▸ **DIRECTIONS FOR THIS TASK**:
Format the records as a numbered list, starting at the line that contains "Describe the element" and ending at the line that contains "(553, 700).". Omit any blank lines.

▸ **THE INPUT**:

====

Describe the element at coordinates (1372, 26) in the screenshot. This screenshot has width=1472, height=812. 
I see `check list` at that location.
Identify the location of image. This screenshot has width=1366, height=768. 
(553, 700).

====

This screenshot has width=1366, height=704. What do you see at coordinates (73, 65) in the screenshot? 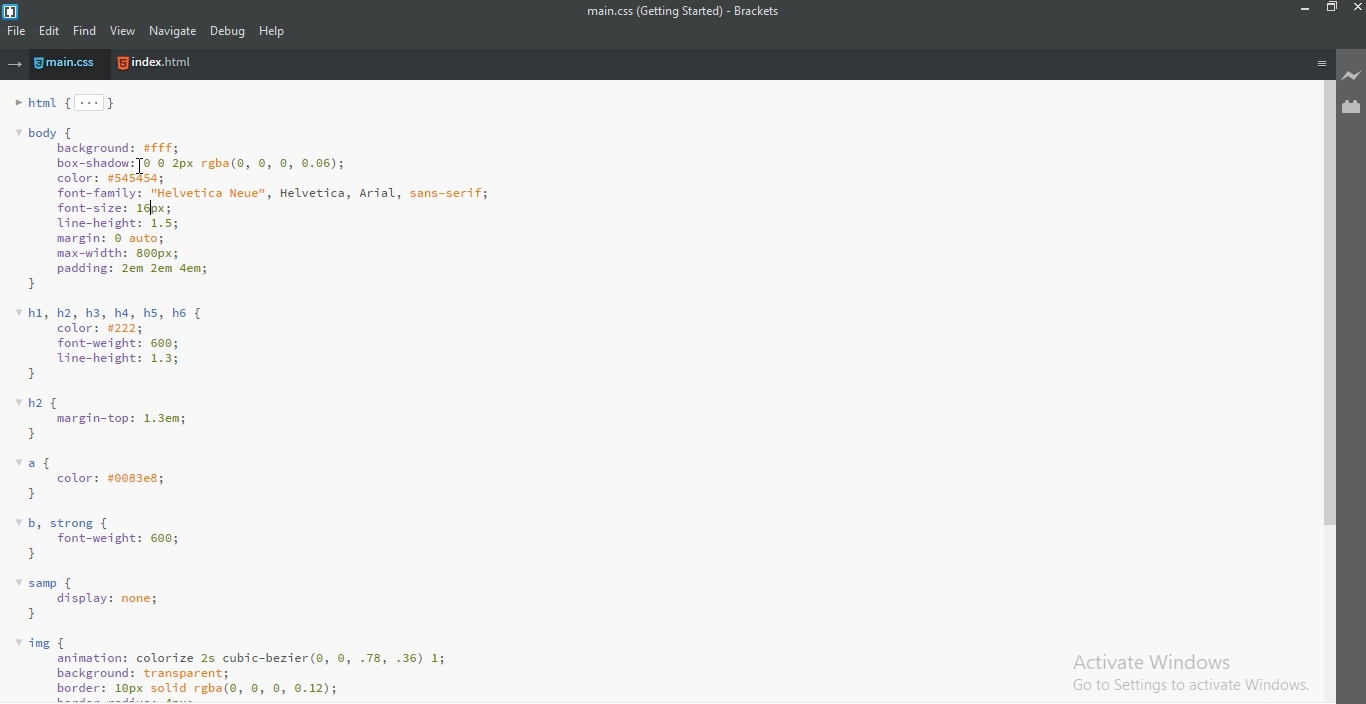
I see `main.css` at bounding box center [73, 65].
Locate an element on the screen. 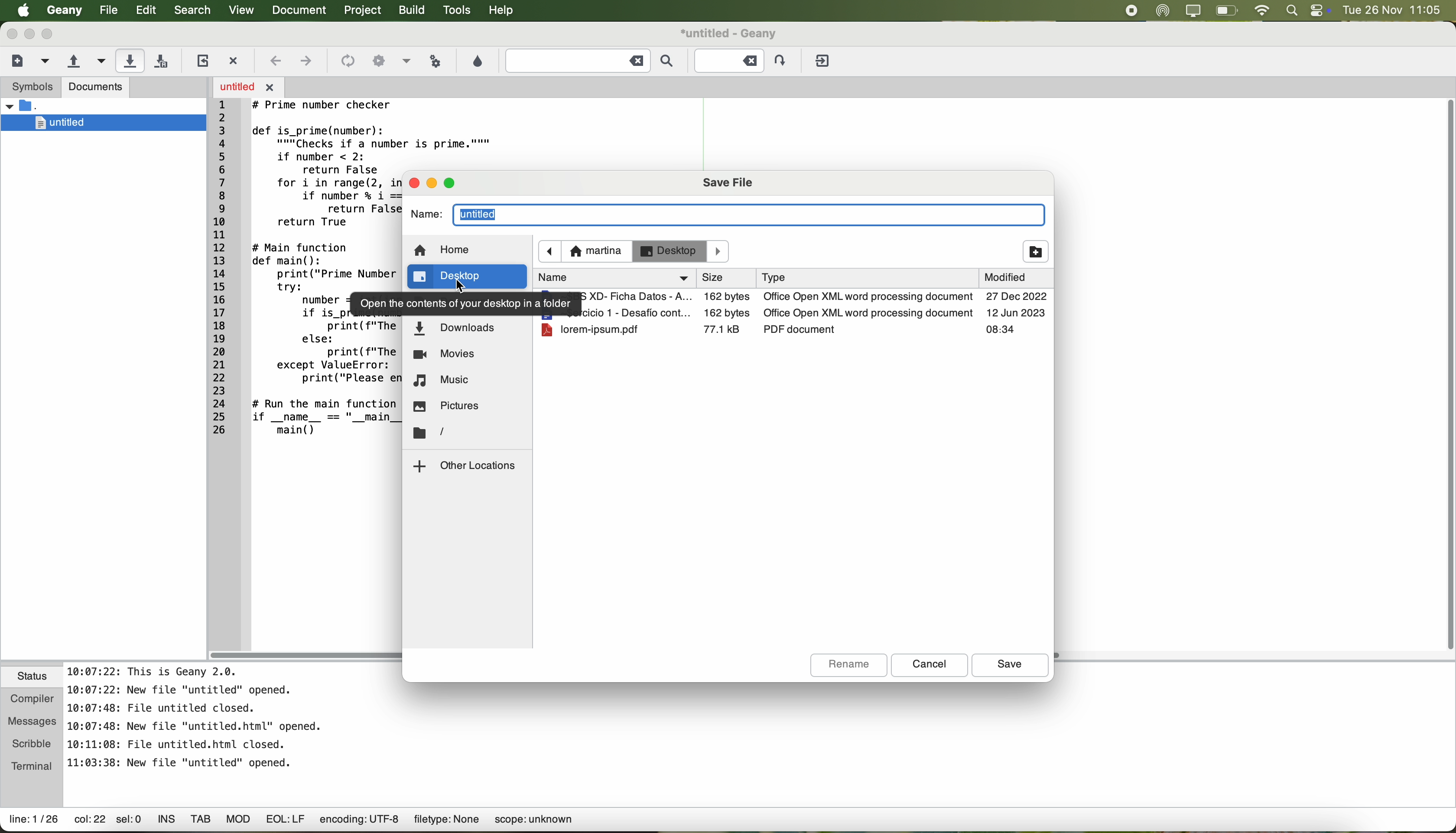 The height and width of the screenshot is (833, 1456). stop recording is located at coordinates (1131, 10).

====

▸ **ANSWER TO THIS EXERCISE**:
1. Describe the element at coordinates (1372, 26) in the screenshot. This screenshot has width=1472, height=812. 
2. I see `check list` at that location.
3. Identify the location of image. This screenshot has width=1366, height=768. 
4. (553, 700).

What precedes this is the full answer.